# WORK TO DO
Reproduce, unchanged and line for line, the part of the listing below that opens with the line containing "Open the Showing tags dropdown" and closes with the line containing "I will 155,335.". Include both of those lines.

# MATERIAL SUPPLIED

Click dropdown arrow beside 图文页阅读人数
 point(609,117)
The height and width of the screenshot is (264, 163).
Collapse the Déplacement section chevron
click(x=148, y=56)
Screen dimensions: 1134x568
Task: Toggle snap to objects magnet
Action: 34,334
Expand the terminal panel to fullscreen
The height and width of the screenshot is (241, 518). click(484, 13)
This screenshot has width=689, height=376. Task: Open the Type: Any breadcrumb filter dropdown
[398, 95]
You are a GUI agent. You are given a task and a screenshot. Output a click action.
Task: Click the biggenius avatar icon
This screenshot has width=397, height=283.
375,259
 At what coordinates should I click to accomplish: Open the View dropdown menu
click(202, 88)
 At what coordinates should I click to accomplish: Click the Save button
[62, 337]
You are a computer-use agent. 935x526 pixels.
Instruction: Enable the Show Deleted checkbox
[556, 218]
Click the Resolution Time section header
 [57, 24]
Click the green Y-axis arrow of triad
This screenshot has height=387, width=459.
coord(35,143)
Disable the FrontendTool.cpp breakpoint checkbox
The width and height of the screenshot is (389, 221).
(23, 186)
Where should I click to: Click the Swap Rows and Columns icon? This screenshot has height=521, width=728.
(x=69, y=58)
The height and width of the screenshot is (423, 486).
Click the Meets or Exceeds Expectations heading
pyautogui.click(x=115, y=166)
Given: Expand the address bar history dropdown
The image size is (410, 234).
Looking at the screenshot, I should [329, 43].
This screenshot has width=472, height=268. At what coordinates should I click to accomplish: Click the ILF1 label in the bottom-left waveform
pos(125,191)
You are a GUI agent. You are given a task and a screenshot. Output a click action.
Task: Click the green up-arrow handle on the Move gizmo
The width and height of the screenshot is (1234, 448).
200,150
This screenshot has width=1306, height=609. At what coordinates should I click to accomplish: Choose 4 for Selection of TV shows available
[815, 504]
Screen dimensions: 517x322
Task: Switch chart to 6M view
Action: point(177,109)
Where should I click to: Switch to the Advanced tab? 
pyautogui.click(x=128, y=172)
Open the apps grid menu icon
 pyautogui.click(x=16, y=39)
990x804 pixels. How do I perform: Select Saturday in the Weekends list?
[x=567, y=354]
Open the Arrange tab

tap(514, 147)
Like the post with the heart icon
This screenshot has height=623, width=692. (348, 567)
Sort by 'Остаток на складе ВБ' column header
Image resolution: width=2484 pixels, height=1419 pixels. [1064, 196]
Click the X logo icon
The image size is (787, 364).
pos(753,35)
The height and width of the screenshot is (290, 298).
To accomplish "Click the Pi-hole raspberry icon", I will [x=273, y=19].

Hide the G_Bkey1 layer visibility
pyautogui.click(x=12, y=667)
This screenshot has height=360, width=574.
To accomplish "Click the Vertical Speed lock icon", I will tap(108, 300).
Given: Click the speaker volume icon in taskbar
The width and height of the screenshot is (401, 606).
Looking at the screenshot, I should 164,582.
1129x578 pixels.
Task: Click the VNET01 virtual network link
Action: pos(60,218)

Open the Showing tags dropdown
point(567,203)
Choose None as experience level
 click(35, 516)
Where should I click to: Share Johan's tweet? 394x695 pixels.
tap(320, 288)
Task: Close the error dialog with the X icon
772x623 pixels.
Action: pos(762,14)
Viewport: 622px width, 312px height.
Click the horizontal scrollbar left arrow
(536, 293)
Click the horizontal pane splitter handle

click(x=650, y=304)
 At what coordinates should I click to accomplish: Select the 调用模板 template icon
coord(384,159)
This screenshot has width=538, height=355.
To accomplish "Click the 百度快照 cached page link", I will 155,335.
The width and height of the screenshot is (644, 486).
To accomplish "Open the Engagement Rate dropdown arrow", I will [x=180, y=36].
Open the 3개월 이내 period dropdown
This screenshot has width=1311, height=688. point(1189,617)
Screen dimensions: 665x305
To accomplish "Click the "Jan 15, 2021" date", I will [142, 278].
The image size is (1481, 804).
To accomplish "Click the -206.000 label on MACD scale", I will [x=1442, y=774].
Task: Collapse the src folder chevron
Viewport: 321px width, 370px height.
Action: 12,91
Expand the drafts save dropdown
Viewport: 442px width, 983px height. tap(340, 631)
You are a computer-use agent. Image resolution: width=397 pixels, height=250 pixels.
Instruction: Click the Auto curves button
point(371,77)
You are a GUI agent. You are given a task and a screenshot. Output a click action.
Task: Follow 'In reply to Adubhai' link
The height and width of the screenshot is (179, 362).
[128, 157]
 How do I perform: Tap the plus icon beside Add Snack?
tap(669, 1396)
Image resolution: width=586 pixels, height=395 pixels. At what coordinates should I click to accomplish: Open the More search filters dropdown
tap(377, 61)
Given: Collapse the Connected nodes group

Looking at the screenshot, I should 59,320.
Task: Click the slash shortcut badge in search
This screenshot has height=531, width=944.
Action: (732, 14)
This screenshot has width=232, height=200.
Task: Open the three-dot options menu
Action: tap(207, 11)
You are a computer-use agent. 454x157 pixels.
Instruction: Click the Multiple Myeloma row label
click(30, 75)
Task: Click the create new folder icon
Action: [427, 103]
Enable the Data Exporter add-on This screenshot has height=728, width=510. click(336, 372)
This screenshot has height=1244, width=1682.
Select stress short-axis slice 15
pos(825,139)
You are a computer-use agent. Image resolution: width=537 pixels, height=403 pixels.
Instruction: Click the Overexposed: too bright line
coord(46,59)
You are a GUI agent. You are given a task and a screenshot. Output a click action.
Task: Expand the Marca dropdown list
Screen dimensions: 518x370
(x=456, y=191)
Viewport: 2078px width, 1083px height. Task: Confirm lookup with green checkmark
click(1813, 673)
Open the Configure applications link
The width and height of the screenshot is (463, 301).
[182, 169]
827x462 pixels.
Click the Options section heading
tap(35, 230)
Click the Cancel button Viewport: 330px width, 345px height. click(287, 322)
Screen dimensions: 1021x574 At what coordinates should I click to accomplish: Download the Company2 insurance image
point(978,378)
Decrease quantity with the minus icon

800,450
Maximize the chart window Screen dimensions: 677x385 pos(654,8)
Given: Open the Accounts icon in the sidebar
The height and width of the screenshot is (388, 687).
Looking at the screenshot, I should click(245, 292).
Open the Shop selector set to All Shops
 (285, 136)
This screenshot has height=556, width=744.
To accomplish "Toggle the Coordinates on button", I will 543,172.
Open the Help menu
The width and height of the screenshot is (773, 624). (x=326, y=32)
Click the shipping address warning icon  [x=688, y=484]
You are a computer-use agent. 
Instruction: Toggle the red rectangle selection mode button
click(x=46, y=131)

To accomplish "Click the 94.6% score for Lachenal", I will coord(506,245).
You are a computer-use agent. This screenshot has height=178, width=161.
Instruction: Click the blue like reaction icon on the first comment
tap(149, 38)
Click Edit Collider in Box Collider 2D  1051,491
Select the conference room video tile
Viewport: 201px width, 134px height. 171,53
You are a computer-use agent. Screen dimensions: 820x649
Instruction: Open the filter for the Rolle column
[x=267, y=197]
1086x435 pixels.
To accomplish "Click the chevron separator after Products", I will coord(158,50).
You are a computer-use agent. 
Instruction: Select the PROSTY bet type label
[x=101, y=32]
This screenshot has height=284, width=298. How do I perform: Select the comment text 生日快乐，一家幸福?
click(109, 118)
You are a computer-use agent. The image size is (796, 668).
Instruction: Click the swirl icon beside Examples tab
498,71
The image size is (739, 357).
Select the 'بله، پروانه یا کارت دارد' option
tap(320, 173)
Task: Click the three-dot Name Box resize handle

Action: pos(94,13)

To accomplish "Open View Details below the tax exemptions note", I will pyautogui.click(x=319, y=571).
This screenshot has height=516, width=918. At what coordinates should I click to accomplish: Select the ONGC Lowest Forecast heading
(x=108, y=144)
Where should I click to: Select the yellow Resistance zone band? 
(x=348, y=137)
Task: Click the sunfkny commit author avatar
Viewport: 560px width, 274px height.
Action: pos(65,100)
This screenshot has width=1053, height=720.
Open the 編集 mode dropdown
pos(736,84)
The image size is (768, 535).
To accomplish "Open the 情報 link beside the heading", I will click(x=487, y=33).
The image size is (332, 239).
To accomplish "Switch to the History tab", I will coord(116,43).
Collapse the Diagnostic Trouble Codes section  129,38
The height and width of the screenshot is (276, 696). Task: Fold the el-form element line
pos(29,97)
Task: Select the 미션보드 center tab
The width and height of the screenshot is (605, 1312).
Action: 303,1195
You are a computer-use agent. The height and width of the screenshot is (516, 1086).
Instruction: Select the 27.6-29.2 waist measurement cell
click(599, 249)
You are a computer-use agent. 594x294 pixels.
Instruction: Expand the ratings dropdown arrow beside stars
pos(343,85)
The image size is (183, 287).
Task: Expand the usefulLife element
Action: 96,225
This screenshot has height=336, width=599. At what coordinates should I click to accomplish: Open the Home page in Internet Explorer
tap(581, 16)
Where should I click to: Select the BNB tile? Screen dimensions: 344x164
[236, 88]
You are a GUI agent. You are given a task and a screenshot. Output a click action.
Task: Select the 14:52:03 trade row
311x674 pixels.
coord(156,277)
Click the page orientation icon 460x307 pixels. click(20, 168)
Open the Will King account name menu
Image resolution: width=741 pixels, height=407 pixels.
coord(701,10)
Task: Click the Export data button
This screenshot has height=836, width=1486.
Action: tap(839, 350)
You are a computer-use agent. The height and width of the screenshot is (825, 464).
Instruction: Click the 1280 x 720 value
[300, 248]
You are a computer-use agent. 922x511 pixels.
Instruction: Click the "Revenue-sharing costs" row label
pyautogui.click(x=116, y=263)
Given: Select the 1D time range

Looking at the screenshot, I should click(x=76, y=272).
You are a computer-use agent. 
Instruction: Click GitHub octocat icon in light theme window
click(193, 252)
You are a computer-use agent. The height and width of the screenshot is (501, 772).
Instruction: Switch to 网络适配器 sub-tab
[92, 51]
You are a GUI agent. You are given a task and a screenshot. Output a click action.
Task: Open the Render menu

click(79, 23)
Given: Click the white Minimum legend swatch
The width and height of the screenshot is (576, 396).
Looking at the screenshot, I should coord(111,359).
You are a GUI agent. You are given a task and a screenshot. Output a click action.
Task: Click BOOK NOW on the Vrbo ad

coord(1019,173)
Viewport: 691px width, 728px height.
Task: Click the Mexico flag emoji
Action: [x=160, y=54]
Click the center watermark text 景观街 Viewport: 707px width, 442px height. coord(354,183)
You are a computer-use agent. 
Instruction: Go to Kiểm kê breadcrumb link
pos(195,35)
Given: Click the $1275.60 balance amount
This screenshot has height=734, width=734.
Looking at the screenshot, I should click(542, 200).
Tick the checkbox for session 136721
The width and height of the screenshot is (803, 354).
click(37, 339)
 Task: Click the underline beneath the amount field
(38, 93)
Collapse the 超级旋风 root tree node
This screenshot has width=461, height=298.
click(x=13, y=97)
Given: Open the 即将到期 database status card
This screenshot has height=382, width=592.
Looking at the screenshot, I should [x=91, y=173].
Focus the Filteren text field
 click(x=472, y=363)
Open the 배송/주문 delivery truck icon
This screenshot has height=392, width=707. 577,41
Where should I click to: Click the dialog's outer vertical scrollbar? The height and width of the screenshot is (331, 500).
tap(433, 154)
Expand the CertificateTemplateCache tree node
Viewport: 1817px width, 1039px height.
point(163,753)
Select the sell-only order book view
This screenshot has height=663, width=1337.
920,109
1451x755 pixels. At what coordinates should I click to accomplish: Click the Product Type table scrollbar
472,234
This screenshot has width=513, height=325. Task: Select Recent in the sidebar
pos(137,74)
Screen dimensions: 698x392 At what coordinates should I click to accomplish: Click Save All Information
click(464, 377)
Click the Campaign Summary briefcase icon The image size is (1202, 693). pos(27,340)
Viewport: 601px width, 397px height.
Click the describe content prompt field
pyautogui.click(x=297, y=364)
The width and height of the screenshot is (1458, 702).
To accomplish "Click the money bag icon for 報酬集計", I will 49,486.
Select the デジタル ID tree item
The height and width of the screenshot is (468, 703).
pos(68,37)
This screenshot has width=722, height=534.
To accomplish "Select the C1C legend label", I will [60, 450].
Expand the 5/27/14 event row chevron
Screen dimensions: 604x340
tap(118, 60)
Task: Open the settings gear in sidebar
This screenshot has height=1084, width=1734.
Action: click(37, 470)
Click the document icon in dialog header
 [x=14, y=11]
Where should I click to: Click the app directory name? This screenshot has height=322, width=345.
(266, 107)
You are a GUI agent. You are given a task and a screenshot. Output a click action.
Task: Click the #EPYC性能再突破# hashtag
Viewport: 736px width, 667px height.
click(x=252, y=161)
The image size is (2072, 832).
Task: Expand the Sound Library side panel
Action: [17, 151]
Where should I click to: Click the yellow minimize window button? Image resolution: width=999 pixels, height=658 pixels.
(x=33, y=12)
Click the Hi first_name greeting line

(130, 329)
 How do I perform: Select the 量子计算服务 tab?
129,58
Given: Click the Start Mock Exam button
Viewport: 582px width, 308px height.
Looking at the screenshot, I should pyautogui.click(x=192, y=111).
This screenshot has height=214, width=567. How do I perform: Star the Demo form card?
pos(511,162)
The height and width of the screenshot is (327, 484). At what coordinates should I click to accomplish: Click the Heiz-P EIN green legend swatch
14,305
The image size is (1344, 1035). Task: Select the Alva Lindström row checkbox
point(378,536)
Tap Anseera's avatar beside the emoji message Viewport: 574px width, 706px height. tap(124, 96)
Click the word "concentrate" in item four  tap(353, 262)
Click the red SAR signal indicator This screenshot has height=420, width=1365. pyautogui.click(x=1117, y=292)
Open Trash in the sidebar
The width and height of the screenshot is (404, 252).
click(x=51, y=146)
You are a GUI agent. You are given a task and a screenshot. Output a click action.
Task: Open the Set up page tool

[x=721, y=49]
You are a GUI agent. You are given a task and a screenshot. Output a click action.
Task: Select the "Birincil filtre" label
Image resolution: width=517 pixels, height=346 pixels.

# THE SOLUTION
Open the Showing tags dropdown
point(567,203)
Choose None as experience level
 click(35, 516)
Where should I click to: Share Johan's tweet? 394x695 pixels.
tap(320, 288)
Task: Close the error dialog with the X icon
772x623 pixels.
Action: pos(762,14)
Viewport: 622px width, 312px height.
Click the horizontal scrollbar left arrow
(536, 293)
Click the horizontal pane splitter handle

click(x=650, y=304)
 At what coordinates should I click to accomplish: Select the 调用模板 template icon
coord(384,159)
This screenshot has width=538, height=355.
To accomplish "Click the 百度快照 cached page link", I will 155,335.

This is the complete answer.